In [1]:
# Import all required libraries

import pandas as pd
import numpy as np
import os

In [2]:
# Set seed for reproducibility
np.random.seed(42)

In [3]:
import numpy as np


def binarize_dataset_with_hdc(dataset, D=2000, Q=8, n_gram=3, show_details=False):
    """
    Binarize a multi-feature dataset using Hyperdimensional Computing (HDC).

    Parameters:
        dataset (np.ndarray): Dataset with shape [num_samples, num_features]
        D (int): Dimension of hypervectors
        Q (int): Number of quantization levels
        n_gram (int): Size of N-gram window for sequence encoding
        show_details (bool): Whether to print detailed output

    Returns:
        np.ndarray: Array of binary hypervectors, one for each sample
    """

    num_samples, num_features = dataset.shape

    if show_details:
        print(f"Dataset shape: {dataset.shape}")
        print(f"Number of samples: {num_samples}")
        print(f"Number of features: {num_features}")

    # HDC operations
    def generate_random_hypervector(D):
        """Generate a random binary hypervector of dimension D"""
        return np.random.randint(0, 2, D, dtype=np.uint8)

    def bind(hv1, hv2):
        """Binding operation (XOR)"""
        return np.logical_xor(hv1, hv2).astype(np.uint8)

    def bundle(hvs):
        """Bundling operation (majority vote)"""
        stacked = np.vstack(hvs)
        counts = np.sum(stacked, axis=0)

        # Majority voting
        threshold = len(hvs) / 2
        return (counts > threshold).astype(np.uint8)

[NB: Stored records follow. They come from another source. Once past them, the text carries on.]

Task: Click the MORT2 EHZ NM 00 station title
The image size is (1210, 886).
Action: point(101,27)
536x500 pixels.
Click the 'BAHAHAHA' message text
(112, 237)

    # Find global min and max for each feature
    min_values = np.min(dataset, axis=0)
    max_values = np.max(dataset, axis=0)

    # Generate feature ID vectors
    feature_id_vectors = [generate_random_hypervector(D) for _ in range(num_features)]

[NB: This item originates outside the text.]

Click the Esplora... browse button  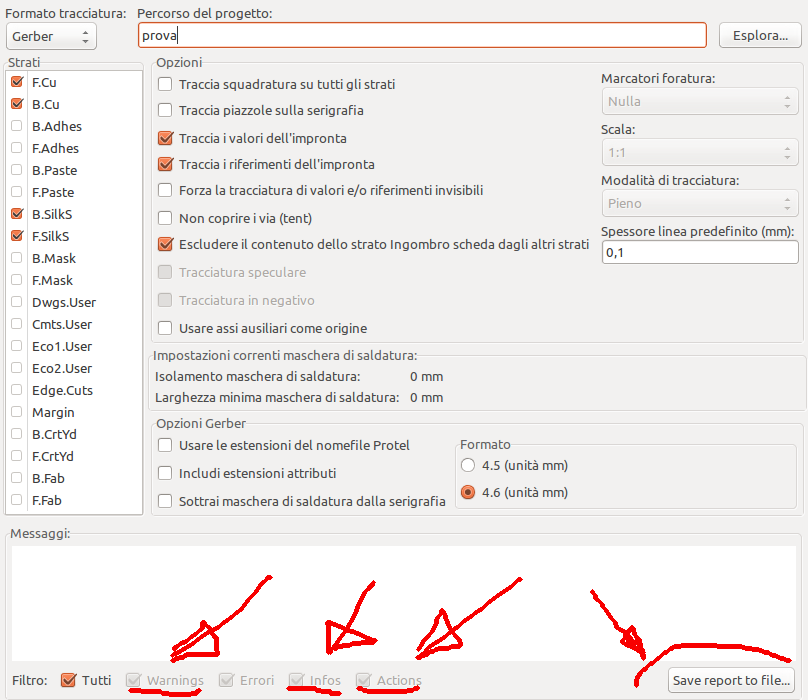click(760, 35)
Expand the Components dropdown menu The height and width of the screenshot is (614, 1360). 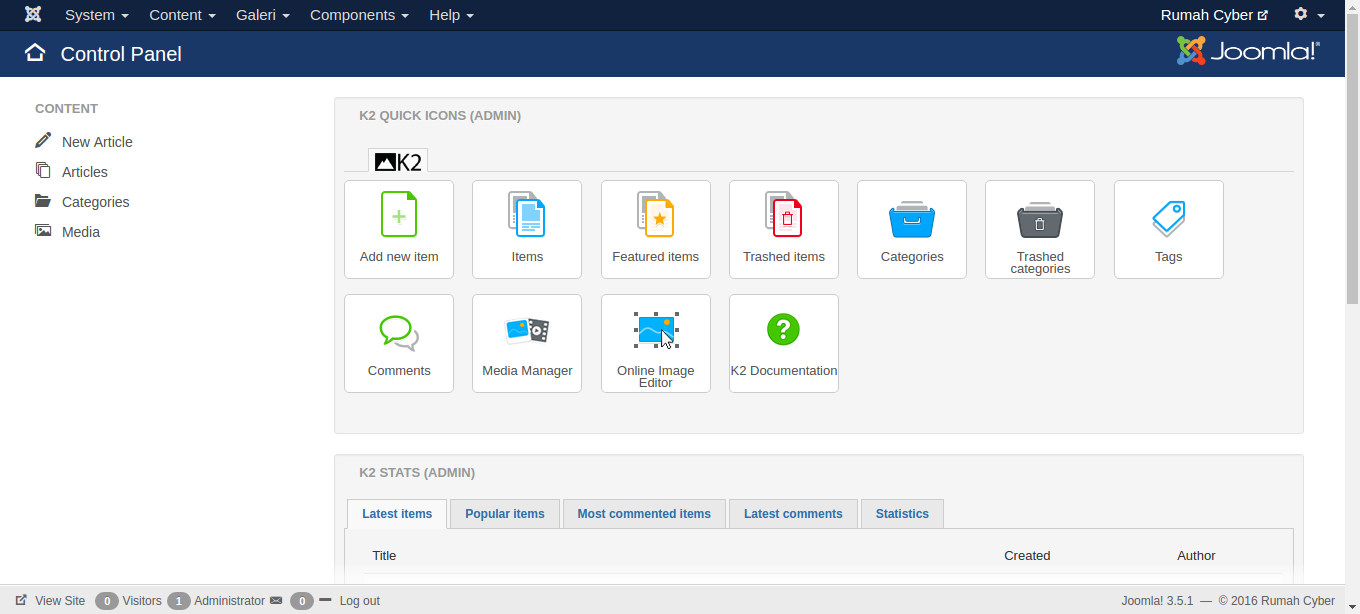(x=359, y=15)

    # Generate interval vectors for each feature
    # We'll use the same quantization levels for all features, but different random vectors
    all_interval_vectors = []
    for feature_idx in range(num_features):
        feature_interval_vectors = [generate_random_hypervector(D) for _ in range(Q)]
        all_interval_vectors.append(feature_interval_vectors)

    # Generate position vectors for N-gram encoding
    position_vectors = [generate_random_hypervector(D) for _ in range(n_gram)]

    # Generate gram vectors
    gram_vectors = [generate_random_hypervector(D) for _ in range(n_gram)]

    # Binarize the dataset
    binarized_samples = []

    for sample_idx in range(num_samples):
        # Get the feature vector for this sample
        sample = dataset[sample_idx]

        if show_details and sample_idx == 0:
            print(f"\nProcessing sample 0: {sample}")

        # Encode each feature value into a hypervector
        feature_hvs = []

        for feature_idx in range(num_features):
            value = sample[feature_idx]
            min_val = min_values[feature_idx]
            max_val = max_values[feature_idx]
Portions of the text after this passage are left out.